Bank credit to Non-Banking Financial Companies (NBFCs) has successively declined in the last four financial years. However, the credit to NBFCs in the first seven months of this fiscal year has increased by 13.3 percent in comparison to the last fiscal year. NBFCs are a major source of credit for the Micro, Small and Medium Enterprises (MSMEs) and therefore, the decline in loans to NBFC resulted in the credit crunch for MSMEs. NITI Aayog Vice Chairman, Rajiv Kumar has identified credit crunch to MSMEs as a major reason behind the economic slowdown in FY 17 and FY 18.
“GDP growth peaked at 9.2 per cent in January to March 2016 but declined successively for six quarters. NPAs rose exponentially to Rs 10.5 lakh crore — for loans given out during 2010-11 to 2013-14 — and commercial banks virtually stopped lending to industry. Medium and small industry was particularly hit” said Kumar. RBI started asset quality review (AQR) in December 2015 to ensure that lending practices become healthy. But in the cleaning process, banks were forced to slow down lending to NBFCs and thus lead to a credit crunch for MSMEs.
However, the bad days for NBFCs and Micro, Small and Medium Enterprises are over. The credit to NBFCs in the first seven months of this fiscal year has increased by 13.3 percent in comparison to the last fiscal year. The total bank credit to NBFCs in FY 18 was 4.96 trillion rupees while it stood at 5.62 trillion rupees in the first seven months of this fiscal year. The bank credit growth to NBFCs will end the woes of MSME for which NBFCs are a major source of loans. On the other hand, big companies may have many other sources of capital such as foreign direct investment, foreign portfolio investors (FPIs), foreign institutional investors (FIIs), debentures, and equities. But companies in the MSME sector are largely dependent on loans from banks and NBFCs for capital requirements. The hawkish policy for the cleanup of NPAs made loans scarce and this led to a slowdown in the economy and especially, the MSME sector.
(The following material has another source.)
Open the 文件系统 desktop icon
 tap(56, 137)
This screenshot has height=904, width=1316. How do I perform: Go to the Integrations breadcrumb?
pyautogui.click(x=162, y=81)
The double-digit economic growth which India envisions is not possible without the growth in the MSME sector. Micro, Small and Medium Enterprises is the second largest employer in the country after agriculture. The MSME sector was in doldrums due to credit crunch after banks tightened purse strings. The vast population of India could not be employed without the revival of the MSME sector. Therefore, the Modi government is making serious efforts for the revival of this sector. On Diwali this year, the government announced many steps to support the MSME sector including faster approval of licenses, easier and cheaper credit mechanism etc. The MSMEs registered under GST will get 2 percent interest subsidy on new loans. The government also launched a website named psbloansin59minutes.com to provide easier and time bound access to loans for MSMEs. “Yeh naya Bharat hai, isme bankon ke baar baar chakkar lagana khatam (This is New India, here you don’t need to go to banks again and again for loans),” said PM Modi while addressing MSME players from across the country.
Modi government has suggested the RBI to ease the bad loan resolution rules for the MSME sector. The MSME sector is performing better than the large companies. Bad loans in the MSME sector is at 11.5 percent while in large companies it stands at 19.5 percent. Now, RBI is set to extend the timeline for the stress recognition.